[Start of section]

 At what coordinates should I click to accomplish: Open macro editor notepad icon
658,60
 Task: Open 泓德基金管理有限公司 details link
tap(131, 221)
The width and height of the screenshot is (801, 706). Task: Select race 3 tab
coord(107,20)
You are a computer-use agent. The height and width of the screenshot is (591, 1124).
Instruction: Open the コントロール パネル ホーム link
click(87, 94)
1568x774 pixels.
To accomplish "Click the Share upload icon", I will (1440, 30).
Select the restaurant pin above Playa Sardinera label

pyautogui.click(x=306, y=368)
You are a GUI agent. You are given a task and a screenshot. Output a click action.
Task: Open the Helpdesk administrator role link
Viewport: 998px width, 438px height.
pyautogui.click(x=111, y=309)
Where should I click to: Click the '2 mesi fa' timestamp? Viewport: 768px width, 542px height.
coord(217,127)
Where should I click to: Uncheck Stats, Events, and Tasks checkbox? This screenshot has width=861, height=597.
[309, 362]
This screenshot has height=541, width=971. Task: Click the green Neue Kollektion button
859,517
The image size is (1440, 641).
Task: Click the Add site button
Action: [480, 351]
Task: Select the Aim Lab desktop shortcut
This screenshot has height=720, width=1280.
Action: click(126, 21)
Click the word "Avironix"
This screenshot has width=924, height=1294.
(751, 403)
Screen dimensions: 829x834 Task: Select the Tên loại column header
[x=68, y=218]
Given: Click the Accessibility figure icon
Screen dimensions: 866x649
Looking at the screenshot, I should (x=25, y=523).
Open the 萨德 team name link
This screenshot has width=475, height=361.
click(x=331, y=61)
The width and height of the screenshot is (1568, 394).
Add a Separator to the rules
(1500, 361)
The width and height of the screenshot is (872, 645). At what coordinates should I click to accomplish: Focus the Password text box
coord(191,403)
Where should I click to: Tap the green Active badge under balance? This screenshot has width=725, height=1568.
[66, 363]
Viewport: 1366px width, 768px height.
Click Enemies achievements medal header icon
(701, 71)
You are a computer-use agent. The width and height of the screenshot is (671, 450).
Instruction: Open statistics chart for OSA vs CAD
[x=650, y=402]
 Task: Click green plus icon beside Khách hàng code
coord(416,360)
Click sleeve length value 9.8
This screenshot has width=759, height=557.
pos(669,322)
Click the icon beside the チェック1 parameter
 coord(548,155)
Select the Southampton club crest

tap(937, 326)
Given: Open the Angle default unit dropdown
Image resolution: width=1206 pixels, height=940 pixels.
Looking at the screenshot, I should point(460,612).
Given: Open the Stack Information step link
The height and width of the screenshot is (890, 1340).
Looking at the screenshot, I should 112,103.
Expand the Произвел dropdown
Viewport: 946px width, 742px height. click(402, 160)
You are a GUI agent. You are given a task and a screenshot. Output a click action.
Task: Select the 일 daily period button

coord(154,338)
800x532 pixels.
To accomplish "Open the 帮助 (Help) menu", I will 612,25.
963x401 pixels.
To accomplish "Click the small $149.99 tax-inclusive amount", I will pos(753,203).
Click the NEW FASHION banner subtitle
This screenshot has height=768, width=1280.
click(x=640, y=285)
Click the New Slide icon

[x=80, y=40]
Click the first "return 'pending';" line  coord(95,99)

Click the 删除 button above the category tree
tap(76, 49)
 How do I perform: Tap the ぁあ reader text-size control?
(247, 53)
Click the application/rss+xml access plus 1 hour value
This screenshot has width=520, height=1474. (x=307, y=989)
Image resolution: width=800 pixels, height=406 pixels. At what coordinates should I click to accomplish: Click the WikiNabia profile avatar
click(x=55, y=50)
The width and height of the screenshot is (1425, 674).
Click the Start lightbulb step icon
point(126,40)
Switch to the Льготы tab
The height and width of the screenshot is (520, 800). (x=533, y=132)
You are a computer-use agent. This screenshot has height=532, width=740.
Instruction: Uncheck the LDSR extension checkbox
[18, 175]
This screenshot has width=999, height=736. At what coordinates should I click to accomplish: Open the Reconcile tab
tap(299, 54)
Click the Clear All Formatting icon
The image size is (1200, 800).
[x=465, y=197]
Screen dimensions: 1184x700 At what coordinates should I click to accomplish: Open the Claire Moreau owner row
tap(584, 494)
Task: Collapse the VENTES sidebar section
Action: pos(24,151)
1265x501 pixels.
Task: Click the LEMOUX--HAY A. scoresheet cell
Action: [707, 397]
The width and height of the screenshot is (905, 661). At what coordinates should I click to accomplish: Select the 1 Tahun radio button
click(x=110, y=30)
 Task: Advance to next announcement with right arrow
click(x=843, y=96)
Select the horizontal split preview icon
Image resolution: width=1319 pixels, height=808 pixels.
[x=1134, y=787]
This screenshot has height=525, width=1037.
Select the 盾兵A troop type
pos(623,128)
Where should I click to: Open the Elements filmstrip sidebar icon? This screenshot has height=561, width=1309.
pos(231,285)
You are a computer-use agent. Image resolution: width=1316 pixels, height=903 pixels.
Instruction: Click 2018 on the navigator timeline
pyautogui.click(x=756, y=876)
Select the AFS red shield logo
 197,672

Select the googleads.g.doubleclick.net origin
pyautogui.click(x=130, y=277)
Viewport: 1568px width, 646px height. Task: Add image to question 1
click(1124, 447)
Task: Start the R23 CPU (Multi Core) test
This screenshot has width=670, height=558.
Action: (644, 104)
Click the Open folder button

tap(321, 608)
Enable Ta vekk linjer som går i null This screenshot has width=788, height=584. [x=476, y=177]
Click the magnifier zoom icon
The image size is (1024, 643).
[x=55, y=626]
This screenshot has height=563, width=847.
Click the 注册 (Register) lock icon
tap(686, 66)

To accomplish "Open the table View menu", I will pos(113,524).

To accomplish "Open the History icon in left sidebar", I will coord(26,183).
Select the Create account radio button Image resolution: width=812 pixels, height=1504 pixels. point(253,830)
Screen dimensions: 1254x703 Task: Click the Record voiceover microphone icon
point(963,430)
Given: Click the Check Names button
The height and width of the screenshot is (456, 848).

[End of section]

◆ **What is required**
The output should be a character-exact copy of all entries.

◆ **Exercise answer**
 At what coordinates should I click to accomplish: Open macro editor notepad icon
658,60
 Task: Open 泓德基金管理有限公司 details link
tap(131, 221)
The width and height of the screenshot is (801, 706). Task: Select race 3 tab
coord(107,20)
You are a computer-use agent. The height and width of the screenshot is (591, 1124).
Instruction: Open the コントロール パネル ホーム link
click(87, 94)
1568x774 pixels.
To accomplish "Click the Share upload icon", I will (1440, 30).
Select the restaurant pin above Playa Sardinera label

pyautogui.click(x=306, y=368)
You are a GUI agent. You are given a task and a screenshot. Output a click action.
Task: Open the Helpdesk administrator role link
Viewport: 998px width, 438px height.
pyautogui.click(x=111, y=309)
Where should I click to: Click the '2 mesi fa' timestamp? Viewport: 768px width, 542px height.
coord(217,127)
Where should I click to: Uncheck Stats, Events, and Tasks checkbox? This screenshot has width=861, height=597.
[309, 362]
This screenshot has height=541, width=971. Task: Click the green Neue Kollektion button
859,517
The image size is (1440, 641).
Task: Click the Add site button
Action: [480, 351]
Task: Select the Aim Lab desktop shortcut
This screenshot has height=720, width=1280.
Action: click(126, 21)
Click the word "Avironix"
This screenshot has width=924, height=1294.
(751, 403)
Screen dimensions: 829x834 Task: Select the Tên loại column header
[x=68, y=218]
Given: Click the Accessibility figure icon
Screen dimensions: 866x649
Looking at the screenshot, I should (x=25, y=523).
Open the 萨德 team name link
This screenshot has width=475, height=361.
click(x=331, y=61)
The width and height of the screenshot is (1568, 394).
Add a Separator to the rules
(1500, 361)
The width and height of the screenshot is (872, 645). At what coordinates should I click to accomplish: Focus the Password text box
coord(191,403)
Where should I click to: Tap the green Active badge under balance? This screenshot has width=725, height=1568.
[66, 363]
Viewport: 1366px width, 768px height.
Click Enemies achievements medal header icon
(701, 71)
You are a computer-use agent. The width and height of the screenshot is (671, 450).
Instruction: Open statistics chart for OSA vs CAD
[x=650, y=402]
 Task: Click green plus icon beside Khách hàng code
coord(416,360)
Click sleeve length value 9.8
This screenshot has width=759, height=557.
pos(669,322)
Click the icon beside the チェック1 parameter
 coord(548,155)
Select the Southampton club crest

tap(937, 326)
Given: Open the Angle default unit dropdown
Image resolution: width=1206 pixels, height=940 pixels.
Looking at the screenshot, I should point(460,612).
Given: Open the Stack Information step link
The height and width of the screenshot is (890, 1340).
Looking at the screenshot, I should 112,103.
Expand the Произвел dropdown
Viewport: 946px width, 742px height. click(402, 160)
You are a GUI agent. You are given a task and a screenshot. Output a click action.
Task: Select the 일 daily period button

coord(154,338)
800x532 pixels.
To accomplish "Open the 帮助 (Help) menu", I will 612,25.
963x401 pixels.
To accomplish "Click the small $149.99 tax-inclusive amount", I will pos(753,203).
Click the NEW FASHION banner subtitle
This screenshot has height=768, width=1280.
click(x=640, y=285)
Click the New Slide icon

[x=80, y=40]
Click the first "return 'pending';" line  coord(95,99)

Click the 删除 button above the category tree
tap(76, 49)
 How do I perform: Tap the ぁあ reader text-size control?
(247, 53)
Click the application/rss+xml access plus 1 hour value
This screenshot has width=520, height=1474. (x=307, y=989)
Image resolution: width=800 pixels, height=406 pixels. At what coordinates should I click to accomplish: Click the WikiNabia profile avatar
click(x=55, y=50)
The width and height of the screenshot is (1425, 674).
Click the Start lightbulb step icon
point(126,40)
Switch to the Льготы tab
The height and width of the screenshot is (520, 800). (x=533, y=132)
You are a computer-use agent. This screenshot has height=532, width=740.
Instruction: Uncheck the LDSR extension checkbox
[18, 175]
This screenshot has width=999, height=736. At what coordinates should I click to accomplish: Open the Reconcile tab
tap(299, 54)
Click the Clear All Formatting icon
The image size is (1200, 800).
[x=465, y=197]
Screen dimensions: 1184x700 At what coordinates should I click to accomplish: Open the Claire Moreau owner row
tap(584, 494)
Task: Collapse the VENTES sidebar section
Action: pos(24,151)
1265x501 pixels.
Task: Click the LEMOUX--HAY A. scoresheet cell
Action: [707, 397]
The width and height of the screenshot is (905, 661). At what coordinates should I click to accomplish: Select the 1 Tahun radio button
click(x=110, y=30)
 Task: Advance to next announcement with right arrow
click(x=843, y=96)
Select the horizontal split preview icon
Image resolution: width=1319 pixels, height=808 pixels.
[x=1134, y=787]
This screenshot has height=525, width=1037.
Select the 盾兵A troop type
pos(623,128)
Where should I click to: Open the Elements filmstrip sidebar icon? This screenshot has height=561, width=1309.
pos(231,285)
You are a computer-use agent. Image resolution: width=1316 pixels, height=903 pixels.
Instruction: Click 2018 on the navigator timeline
pyautogui.click(x=756, y=876)
Select the AFS red shield logo
 197,672

Select the googleads.g.doubleclick.net origin
pyautogui.click(x=130, y=277)
Viewport: 1568px width, 646px height. Task: Add image to question 1
click(1124, 447)
Task: Start the R23 CPU (Multi Core) test
This screenshot has width=670, height=558.
Action: (644, 104)
Click the Open folder button

tap(321, 608)
Enable Ta vekk linjer som går i null This screenshot has width=788, height=584. [x=476, y=177]
Click the magnifier zoom icon
The image size is (1024, 643).
[x=55, y=626]
This screenshot has height=563, width=847.
Click the 注册 (Register) lock icon
tap(686, 66)

To accomplish "Open the table View menu", I will pos(113,524).

To accomplish "Open the History icon in left sidebar", I will coord(26,183).
Select the Create account radio button Image resolution: width=812 pixels, height=1504 pixels. point(253,830)
Screen dimensions: 1254x703 Task: Click the Record voiceover microphone icon
point(963,430)
Given: Click the Check Names button
The height and width of the screenshot is (456, 848).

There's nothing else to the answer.